Given how much several tech giants throw around the terms "artificial intelligence," "machine learning" and "deep learning," it's easy to assume that they're all trying to do similar things. And in some cases, the companies are indeed using AI to tackle problems that have much in common, particularly when it comes to making sense out of real-life sounds, images and dialogue.
But a closer look shows that tech giants are at times not only tackling very different challenges, but employing different AI techniques to do so. IBM (IBM - Get Report) , which has reportedly set a goal of obtaining $10 billion in annual revenue related to its Watson AI platform by 2023, is a particular outlier -- not seen as a leader when it comes to certain large-scale, consumer-focused AI solutions, but very much one when it comes to AI offerings that require a measure of industry-specific expertise.
Big Blue's just-announced deal with cloud CRM software leader Salesforce.com (CRM - Get Report) showcases some of this expertise. The companies plan to pair Watson's ability to make sense out of data unique to fields such as health care, retail and financial services with Salesforce's Einstein AI platform -- the platform relies on the data taken in by Salesforce apps -- to deliver industry-specific insights, predictions and recommendations that can be useful for customer interactions.
One such example given by the companies: By having Salesforce's Marketing Cloud apps plug into Watson programming interfaces (APIs), weather, local shopping and retail industry data analyzed by Watson could be paired with customer-specific shopping data analyzed by Einstein to "send highly personalized and localized email campaigns to shoppers."
IBM also plans to provide companies with tools for integrating data from their on-premise and cloud apps with Salesforce's apps, and a solution from its Weather Company unit (acquired in 2015) that will let companies pull in weather data that can be used by Salesforce apps. One cited example: An insurance company using weather forecast data with Salesforce's Service Cloud (customer support software) to alert customers who could be affected severe weather events.
Also as part of the agreement, IBM plans a company-wide deployment of Service Cloud. Given IBM did $80 billion in sales last year, it's safe to assume that this is one of Salesforce's larger Service Cloud deals.
Though the Salesforce tie-up is one of the more prominent Watson partnerships IBM has announced, it's far from the only one involving a big-name company.

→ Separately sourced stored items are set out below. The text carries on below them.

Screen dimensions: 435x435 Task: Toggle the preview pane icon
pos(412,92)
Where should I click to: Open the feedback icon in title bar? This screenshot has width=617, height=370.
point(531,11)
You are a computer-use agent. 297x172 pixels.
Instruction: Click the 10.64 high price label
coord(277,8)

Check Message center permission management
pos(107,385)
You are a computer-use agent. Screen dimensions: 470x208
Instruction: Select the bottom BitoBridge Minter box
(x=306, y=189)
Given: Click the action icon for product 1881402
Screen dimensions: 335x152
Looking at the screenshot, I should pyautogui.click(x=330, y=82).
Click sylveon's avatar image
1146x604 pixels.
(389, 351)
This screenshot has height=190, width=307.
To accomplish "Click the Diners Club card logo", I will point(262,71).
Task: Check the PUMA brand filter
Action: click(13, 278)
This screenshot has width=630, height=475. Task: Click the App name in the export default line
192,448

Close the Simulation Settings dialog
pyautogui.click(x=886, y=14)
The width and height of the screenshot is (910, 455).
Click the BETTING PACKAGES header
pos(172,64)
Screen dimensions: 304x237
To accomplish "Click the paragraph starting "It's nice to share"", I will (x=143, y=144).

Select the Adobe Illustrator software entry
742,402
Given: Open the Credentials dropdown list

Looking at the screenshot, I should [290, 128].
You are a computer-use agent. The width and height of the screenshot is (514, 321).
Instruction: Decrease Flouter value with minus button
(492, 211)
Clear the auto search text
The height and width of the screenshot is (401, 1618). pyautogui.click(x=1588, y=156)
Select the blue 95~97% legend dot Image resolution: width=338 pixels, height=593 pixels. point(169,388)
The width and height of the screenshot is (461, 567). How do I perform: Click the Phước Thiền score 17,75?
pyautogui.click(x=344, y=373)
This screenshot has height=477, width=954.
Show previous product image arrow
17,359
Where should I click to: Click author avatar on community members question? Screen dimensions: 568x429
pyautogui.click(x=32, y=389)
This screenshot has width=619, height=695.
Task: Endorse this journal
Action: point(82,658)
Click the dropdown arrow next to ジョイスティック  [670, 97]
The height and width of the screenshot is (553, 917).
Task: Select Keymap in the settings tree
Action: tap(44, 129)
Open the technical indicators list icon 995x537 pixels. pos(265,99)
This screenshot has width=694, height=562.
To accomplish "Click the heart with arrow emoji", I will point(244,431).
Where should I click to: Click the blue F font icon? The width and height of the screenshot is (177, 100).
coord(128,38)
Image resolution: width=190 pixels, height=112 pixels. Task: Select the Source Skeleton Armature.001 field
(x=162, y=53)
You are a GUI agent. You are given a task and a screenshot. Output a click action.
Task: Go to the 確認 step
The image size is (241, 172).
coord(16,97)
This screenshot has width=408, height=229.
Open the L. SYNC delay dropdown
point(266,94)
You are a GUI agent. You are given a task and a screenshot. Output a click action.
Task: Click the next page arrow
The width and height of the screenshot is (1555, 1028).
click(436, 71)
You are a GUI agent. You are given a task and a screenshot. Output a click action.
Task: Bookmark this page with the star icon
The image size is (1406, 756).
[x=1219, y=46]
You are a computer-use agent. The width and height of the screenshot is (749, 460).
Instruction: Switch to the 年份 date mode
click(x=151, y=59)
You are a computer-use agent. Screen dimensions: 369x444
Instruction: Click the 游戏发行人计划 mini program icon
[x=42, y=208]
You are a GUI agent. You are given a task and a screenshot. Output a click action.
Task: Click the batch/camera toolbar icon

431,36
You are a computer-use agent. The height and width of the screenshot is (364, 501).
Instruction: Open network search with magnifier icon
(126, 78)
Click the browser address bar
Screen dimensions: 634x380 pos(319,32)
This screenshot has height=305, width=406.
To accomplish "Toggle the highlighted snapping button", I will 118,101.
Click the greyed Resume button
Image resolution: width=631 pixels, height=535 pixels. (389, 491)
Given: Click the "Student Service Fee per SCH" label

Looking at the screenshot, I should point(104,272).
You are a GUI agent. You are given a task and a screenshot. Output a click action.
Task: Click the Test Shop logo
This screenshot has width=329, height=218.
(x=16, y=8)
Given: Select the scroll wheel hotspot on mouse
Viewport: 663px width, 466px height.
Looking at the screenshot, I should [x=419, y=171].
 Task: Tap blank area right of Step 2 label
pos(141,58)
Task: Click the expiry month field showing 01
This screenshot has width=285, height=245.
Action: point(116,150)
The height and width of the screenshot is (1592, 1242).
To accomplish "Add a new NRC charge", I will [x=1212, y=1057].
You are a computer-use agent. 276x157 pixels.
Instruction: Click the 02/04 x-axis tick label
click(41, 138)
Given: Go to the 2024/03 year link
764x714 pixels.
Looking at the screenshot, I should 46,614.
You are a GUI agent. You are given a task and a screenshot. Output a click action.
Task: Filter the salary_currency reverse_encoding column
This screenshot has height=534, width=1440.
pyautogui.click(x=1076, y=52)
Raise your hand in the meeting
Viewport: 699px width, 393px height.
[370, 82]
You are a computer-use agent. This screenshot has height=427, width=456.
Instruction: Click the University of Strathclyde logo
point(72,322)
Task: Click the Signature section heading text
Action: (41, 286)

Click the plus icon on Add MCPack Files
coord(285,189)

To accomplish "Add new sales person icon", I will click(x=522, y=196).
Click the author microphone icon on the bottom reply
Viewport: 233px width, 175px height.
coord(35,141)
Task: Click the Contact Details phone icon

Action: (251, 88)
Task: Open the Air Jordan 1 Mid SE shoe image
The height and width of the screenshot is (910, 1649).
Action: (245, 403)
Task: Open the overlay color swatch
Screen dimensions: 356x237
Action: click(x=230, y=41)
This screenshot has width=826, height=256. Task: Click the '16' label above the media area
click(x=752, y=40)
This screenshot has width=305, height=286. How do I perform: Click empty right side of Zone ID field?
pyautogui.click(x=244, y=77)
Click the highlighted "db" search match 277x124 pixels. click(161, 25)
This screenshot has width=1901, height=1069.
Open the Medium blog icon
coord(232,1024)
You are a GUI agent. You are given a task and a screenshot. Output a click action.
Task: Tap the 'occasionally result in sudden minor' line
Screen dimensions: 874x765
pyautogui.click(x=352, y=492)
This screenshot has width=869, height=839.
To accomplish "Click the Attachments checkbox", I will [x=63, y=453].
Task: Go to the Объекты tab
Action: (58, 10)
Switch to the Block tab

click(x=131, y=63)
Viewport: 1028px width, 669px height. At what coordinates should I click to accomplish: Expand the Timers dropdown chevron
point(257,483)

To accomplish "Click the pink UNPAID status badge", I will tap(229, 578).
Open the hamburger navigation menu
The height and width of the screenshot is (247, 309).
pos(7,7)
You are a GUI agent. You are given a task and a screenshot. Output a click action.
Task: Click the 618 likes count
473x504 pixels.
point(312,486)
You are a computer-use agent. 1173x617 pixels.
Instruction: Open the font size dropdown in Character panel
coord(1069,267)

Other notable partners include BMW (which uses Watson to analyze driving data), Medtronic (MDT - Get Report) (it uses Watson to analyze data from medical devices for diabetes research), Cisco Systems (CSCO - Get Report) (offers joint solutions with IBM to analyze industrial IoT data and provides insights to users of Cisco's collaboration software), Twitter (TWTR - Get Report) (Watson helps businesses analyze tweets to understand user sentiment and behavior) and General Motors (GM - Get Report) (Watson works with GM's OnStar telematics platform to provide personalized content and ads).
In some ways, IBM is clearly casting a very broad net with its AI efforts, one that might only be matched by Alphabet/Google (GOOGL - Get Report) . The company is likely able to do this in part because many of its AI projects are less resource-intensive than some of the top consumer-focused projects at other tech giants.
Many Watson projects seem to involve running algorithms against specific datasets to classify and uncover patterns for different pieces of data. Since the algorithms get smarter/more accurate on their own as the amount of data they're run against grows, they're considered to belong to a branch of AI known as machine learning.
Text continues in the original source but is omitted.